* Given request *
From the data below, extract the lines starting with the one that contains "Where should I click to: Open calendar" and ending with the one that contains "tap(384, 27)". Reproduce them verbatim, including both end lines.

━━━ Data supplied ━━━

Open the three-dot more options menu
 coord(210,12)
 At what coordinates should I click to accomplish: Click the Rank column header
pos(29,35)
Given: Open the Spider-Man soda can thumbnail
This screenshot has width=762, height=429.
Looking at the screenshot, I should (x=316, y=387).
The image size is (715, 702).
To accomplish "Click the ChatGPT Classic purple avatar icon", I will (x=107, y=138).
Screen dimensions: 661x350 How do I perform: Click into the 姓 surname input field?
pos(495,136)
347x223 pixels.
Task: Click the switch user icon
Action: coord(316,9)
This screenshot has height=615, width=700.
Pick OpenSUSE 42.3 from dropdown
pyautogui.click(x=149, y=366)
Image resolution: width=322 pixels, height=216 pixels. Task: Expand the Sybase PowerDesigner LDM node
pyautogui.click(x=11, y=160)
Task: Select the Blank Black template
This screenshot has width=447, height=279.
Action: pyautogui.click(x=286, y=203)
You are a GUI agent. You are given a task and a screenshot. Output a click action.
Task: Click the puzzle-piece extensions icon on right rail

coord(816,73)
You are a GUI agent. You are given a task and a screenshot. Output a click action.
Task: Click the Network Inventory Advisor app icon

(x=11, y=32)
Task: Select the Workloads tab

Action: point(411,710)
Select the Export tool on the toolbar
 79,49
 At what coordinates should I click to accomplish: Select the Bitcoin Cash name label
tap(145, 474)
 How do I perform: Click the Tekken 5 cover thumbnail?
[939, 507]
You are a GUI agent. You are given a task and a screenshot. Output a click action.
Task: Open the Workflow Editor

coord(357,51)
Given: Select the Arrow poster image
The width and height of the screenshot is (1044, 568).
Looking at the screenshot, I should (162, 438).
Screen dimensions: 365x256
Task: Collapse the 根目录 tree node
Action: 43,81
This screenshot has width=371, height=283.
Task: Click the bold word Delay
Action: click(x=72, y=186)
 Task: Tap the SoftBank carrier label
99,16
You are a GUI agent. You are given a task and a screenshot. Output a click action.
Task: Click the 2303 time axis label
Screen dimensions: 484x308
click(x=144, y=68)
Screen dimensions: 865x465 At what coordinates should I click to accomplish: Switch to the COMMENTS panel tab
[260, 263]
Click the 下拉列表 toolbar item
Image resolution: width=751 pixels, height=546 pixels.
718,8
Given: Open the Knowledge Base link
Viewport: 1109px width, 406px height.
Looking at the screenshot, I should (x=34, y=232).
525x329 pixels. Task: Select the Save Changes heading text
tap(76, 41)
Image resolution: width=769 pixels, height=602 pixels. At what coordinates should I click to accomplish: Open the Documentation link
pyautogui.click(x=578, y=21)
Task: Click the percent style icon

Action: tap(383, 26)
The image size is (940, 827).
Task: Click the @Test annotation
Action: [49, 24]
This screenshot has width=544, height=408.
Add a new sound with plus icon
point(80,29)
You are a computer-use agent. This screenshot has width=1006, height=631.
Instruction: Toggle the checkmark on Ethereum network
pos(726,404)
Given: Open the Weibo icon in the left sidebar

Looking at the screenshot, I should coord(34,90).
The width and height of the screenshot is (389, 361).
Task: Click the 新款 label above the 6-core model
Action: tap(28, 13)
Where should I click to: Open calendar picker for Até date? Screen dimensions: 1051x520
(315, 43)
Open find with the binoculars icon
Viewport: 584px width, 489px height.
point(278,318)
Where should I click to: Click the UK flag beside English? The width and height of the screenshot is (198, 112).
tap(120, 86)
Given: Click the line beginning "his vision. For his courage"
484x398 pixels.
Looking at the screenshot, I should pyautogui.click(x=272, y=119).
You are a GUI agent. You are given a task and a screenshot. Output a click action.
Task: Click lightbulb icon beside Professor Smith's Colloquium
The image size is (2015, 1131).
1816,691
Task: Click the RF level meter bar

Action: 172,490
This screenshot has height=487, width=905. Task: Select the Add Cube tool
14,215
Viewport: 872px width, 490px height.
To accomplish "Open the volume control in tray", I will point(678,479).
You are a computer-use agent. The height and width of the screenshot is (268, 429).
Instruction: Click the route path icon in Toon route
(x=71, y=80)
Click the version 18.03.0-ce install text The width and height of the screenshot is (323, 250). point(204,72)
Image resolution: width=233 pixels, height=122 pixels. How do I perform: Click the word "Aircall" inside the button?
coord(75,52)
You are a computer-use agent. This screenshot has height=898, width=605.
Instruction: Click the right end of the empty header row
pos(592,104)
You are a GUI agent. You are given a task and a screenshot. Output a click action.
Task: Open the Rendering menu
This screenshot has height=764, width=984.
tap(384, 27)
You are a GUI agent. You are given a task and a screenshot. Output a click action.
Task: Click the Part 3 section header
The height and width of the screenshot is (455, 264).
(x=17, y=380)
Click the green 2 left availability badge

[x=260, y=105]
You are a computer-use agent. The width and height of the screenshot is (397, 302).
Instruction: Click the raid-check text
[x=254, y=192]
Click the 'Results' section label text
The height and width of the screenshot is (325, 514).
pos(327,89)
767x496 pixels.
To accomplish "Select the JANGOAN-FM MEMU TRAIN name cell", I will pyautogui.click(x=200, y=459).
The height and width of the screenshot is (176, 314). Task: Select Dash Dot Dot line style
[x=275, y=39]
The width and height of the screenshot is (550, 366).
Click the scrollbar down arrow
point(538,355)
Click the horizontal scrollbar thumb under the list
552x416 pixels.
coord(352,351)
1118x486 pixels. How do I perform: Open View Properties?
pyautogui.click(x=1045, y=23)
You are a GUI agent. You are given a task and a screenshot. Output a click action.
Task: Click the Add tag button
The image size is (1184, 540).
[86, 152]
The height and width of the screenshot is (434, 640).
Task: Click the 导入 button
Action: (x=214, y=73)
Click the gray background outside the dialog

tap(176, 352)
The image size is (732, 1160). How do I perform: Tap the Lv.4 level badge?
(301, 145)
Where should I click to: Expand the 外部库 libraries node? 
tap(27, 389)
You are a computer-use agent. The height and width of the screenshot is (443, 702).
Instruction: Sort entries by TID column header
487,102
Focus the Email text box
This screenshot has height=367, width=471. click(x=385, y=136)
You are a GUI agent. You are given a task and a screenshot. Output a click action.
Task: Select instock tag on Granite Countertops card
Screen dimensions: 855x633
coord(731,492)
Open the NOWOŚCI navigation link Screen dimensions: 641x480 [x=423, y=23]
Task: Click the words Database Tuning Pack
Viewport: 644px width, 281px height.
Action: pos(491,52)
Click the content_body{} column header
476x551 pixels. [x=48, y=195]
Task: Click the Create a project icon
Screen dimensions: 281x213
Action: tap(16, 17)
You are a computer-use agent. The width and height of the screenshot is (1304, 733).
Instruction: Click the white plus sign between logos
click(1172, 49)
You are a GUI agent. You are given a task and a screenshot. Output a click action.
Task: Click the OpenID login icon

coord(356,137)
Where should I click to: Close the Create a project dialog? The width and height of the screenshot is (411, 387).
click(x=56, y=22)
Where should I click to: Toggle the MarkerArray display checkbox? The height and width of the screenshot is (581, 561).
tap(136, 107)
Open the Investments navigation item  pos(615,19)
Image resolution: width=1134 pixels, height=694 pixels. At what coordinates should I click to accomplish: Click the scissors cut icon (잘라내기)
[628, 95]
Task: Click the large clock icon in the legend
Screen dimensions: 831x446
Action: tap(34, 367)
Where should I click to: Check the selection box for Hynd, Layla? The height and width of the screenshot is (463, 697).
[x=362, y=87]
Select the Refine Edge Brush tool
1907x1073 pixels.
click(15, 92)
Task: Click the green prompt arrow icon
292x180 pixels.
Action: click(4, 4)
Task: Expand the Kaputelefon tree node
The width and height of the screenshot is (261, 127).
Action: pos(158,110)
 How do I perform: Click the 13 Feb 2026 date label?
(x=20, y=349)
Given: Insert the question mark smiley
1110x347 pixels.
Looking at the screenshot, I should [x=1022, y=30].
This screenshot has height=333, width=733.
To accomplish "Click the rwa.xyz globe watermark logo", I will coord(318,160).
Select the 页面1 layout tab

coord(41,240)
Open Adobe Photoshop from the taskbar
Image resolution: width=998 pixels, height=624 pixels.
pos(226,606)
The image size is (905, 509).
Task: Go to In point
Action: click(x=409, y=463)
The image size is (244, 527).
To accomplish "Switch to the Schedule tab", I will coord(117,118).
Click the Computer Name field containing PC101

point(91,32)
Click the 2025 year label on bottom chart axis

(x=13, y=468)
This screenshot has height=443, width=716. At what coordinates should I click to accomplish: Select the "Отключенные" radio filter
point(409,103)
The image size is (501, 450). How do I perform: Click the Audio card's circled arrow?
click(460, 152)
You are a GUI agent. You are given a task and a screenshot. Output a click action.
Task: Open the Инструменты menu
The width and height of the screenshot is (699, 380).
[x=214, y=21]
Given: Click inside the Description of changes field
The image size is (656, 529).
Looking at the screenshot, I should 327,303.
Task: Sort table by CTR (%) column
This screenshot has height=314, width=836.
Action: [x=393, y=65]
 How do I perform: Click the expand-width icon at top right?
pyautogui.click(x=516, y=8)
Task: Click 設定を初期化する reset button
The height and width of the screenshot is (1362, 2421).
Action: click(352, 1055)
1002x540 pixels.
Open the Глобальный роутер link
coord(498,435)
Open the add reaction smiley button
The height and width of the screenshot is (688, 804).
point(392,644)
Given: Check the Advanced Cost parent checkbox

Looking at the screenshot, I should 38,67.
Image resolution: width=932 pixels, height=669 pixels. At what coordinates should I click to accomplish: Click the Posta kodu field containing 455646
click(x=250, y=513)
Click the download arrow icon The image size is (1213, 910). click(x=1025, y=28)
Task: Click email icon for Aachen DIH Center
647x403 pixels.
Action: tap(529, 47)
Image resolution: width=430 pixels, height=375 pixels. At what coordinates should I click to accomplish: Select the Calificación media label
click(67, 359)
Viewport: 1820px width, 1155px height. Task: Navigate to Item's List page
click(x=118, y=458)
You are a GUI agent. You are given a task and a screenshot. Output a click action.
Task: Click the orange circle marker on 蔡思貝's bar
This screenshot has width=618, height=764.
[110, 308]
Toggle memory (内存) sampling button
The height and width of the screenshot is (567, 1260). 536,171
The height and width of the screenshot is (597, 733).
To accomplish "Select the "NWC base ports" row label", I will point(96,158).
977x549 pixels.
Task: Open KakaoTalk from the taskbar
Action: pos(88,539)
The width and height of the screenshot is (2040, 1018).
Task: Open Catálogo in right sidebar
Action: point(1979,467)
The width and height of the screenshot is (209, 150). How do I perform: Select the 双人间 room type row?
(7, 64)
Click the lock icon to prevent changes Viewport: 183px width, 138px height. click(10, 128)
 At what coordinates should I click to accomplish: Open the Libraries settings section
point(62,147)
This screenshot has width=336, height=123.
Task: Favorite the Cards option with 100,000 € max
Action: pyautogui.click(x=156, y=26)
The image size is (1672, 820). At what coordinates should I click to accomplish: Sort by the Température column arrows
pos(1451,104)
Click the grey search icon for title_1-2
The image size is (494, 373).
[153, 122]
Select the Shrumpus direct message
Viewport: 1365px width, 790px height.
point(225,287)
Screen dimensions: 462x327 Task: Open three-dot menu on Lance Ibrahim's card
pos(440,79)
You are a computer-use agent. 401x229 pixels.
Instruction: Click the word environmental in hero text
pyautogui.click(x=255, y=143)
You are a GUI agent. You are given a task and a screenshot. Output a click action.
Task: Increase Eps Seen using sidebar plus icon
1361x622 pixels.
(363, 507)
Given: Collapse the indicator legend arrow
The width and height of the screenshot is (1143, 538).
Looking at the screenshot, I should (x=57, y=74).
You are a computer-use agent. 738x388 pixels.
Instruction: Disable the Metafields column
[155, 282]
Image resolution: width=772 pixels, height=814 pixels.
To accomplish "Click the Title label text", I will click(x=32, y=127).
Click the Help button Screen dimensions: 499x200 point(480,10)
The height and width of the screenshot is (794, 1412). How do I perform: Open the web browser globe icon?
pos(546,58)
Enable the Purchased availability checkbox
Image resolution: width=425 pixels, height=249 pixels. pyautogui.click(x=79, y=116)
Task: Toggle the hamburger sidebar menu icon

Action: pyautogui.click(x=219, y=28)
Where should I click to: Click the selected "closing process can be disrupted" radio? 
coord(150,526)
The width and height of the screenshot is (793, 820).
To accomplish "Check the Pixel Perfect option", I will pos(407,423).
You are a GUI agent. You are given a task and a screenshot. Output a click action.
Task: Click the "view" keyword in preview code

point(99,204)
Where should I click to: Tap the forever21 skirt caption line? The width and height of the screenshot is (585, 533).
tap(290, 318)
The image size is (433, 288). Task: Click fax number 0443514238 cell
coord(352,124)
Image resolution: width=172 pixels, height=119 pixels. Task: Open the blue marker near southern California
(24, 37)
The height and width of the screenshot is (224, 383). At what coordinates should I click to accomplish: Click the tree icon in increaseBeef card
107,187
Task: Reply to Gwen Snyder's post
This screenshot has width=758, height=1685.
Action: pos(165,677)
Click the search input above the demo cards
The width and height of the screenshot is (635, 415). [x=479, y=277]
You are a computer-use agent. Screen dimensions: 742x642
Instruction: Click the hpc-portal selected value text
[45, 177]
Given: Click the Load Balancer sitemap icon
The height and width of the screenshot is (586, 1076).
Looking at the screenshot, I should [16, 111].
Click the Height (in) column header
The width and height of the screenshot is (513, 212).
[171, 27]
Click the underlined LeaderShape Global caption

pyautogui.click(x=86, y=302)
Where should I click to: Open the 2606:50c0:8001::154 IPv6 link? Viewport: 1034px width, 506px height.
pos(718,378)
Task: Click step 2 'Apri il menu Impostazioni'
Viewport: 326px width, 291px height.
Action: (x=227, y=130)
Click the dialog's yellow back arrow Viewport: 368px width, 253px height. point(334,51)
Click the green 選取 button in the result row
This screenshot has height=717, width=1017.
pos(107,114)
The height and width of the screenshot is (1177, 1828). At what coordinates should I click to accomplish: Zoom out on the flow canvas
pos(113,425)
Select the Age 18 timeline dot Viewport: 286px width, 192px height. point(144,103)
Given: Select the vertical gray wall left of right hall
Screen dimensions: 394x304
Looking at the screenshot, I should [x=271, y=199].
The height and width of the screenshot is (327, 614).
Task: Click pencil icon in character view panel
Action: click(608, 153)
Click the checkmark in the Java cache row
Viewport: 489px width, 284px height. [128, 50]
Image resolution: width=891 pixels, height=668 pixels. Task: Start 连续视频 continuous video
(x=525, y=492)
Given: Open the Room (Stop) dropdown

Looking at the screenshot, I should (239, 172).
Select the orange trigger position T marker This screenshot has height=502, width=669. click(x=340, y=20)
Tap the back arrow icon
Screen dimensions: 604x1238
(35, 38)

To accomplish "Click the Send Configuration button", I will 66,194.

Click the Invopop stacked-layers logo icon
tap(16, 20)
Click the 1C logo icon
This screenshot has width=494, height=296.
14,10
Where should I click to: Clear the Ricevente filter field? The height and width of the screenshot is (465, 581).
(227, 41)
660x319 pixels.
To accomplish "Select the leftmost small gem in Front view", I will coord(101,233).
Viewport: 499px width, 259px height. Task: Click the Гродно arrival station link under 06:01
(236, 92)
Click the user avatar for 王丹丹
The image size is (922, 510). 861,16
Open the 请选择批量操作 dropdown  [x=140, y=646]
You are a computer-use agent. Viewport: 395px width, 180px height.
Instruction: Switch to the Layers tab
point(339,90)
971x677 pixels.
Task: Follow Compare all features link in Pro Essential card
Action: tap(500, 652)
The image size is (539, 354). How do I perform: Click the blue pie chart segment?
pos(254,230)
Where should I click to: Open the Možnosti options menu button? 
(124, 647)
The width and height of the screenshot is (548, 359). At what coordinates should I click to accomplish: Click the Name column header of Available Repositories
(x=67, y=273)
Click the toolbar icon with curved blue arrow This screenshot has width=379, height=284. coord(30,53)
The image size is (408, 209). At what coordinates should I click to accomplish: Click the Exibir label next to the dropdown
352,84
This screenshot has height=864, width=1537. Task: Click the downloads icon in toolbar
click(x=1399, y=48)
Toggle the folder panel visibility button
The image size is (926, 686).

━━━

* Written answer *
Where should I click to: Open calendar picker for Até date? Screen dimensions: 1051x520
(315, 43)
Open find with the binoculars icon
Viewport: 584px width, 489px height.
point(278,318)
Where should I click to: Click the UK flag beside English? The width and height of the screenshot is (198, 112).
tap(120, 86)
Given: Click the line beginning "his vision. For his courage"
484x398 pixels.
Looking at the screenshot, I should pyautogui.click(x=272, y=119).
You are a GUI agent. You are given a task and a screenshot. Output a click action.
Task: Click lightbulb icon beside Professor Smith's Colloquium
The image size is (2015, 1131).
1816,691
Task: Click the RF level meter bar

Action: 172,490
This screenshot has height=487, width=905. Task: Select the Add Cube tool
14,215
Viewport: 872px width, 490px height.
To accomplish "Open the volume control in tray", I will point(678,479).
You are a computer-use agent. The height and width of the screenshot is (268, 429).
Instruction: Click the route path icon in Toon route
(x=71, y=80)
Click the version 18.03.0-ce install text The width and height of the screenshot is (323, 250). point(204,72)
Image resolution: width=233 pixels, height=122 pixels. How do I perform: Click the word "Aircall" inside the button?
coord(75,52)
You are a computer-use agent. This screenshot has height=898, width=605.
Instruction: Click the right end of the empty header row
pos(592,104)
You are a GUI agent. You are given a task and a screenshot. Output a click action.
Task: Open the Rendering menu
This screenshot has height=764, width=984.
tap(384, 27)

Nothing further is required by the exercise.